**REQUIRED ACTION**. Quote each record exactly, please, leaving none out.

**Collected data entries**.
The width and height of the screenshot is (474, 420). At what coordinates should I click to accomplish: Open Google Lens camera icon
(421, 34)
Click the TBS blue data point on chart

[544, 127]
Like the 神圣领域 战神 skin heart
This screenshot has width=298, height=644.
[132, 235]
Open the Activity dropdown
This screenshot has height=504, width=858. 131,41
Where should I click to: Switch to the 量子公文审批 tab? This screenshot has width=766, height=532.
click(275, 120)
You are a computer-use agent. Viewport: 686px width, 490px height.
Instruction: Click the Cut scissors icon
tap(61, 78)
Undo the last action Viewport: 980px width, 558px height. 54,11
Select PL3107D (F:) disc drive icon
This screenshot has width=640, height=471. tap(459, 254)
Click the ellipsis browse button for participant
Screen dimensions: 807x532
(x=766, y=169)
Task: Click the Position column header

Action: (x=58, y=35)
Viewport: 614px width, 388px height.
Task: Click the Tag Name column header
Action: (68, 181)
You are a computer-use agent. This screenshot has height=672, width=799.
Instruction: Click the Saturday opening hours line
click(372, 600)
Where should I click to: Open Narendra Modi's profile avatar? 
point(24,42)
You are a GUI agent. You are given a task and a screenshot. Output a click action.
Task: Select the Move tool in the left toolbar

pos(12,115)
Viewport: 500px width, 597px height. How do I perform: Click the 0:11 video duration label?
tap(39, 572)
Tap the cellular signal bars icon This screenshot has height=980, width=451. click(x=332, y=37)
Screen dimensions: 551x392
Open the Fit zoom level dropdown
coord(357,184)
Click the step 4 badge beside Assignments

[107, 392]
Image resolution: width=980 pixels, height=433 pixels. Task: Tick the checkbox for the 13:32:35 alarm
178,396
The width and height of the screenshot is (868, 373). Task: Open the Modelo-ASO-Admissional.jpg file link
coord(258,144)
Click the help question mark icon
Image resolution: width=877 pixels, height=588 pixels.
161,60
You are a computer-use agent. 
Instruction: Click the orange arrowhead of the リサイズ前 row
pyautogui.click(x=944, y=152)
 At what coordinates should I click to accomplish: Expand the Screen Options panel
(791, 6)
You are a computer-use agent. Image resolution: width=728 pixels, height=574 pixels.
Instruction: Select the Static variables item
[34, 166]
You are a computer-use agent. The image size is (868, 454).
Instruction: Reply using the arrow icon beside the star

**EXERCISE ANSWER**.
The width and height of the screenshot is (474, 420). At what coordinates should I click to accomplish: Open Google Lens camera icon
(421, 34)
Click the TBS blue data point on chart

[544, 127]
Like the 神圣领域 战神 skin heart
This screenshot has width=298, height=644.
[132, 235]
Open the Activity dropdown
This screenshot has height=504, width=858. 131,41
Where should I click to: Switch to the 量子公文审批 tab? This screenshot has width=766, height=532.
click(275, 120)
You are a computer-use agent. Viewport: 686px width, 490px height.
Instruction: Click the Cut scissors icon
tap(61, 78)
Undo the last action Viewport: 980px width, 558px height. 54,11
Select PL3107D (F:) disc drive icon
This screenshot has width=640, height=471. tap(459, 254)
Click the ellipsis browse button for participant
Screen dimensions: 807x532
(x=766, y=169)
Task: Click the Position column header

Action: (x=58, y=35)
Viewport: 614px width, 388px height.
Task: Click the Tag Name column header
Action: (68, 181)
You are a computer-use agent. This screenshot has height=672, width=799.
Instruction: Click the Saturday opening hours line
click(372, 600)
Where should I click to: Open Narendra Modi's profile avatar? 
point(24,42)
You are a GUI agent. You are given a task and a screenshot. Output a click action.
Task: Select the Move tool in the left toolbar

pos(12,115)
Viewport: 500px width, 597px height. How do I perform: Click the 0:11 video duration label?
tap(39, 572)
Tap the cellular signal bars icon This screenshot has height=980, width=451. click(x=332, y=37)
Screen dimensions: 551x392
Open the Fit zoom level dropdown
coord(357,184)
Click the step 4 badge beside Assignments

[107, 392]
Image resolution: width=980 pixels, height=433 pixels. Task: Tick the checkbox for the 13:32:35 alarm
178,396
The width and height of the screenshot is (868, 373). Task: Open the Modelo-ASO-Admissional.jpg file link
coord(258,144)
Click the help question mark icon
Image resolution: width=877 pixels, height=588 pixels.
161,60
You are a computer-use agent. 
Instruction: Click the orange arrowhead of the リサイズ前 row
pyautogui.click(x=944, y=152)
 At what coordinates should I click to accomplish: Expand the Screen Options panel
(791, 6)
You are a computer-use agent. Image resolution: width=728 pixels, height=574 pixels.
Instruction: Select the Static variables item
[34, 166]
You are a computer-use agent. The image size is (868, 454).
Instruction: Reply using the arrow icon beside the star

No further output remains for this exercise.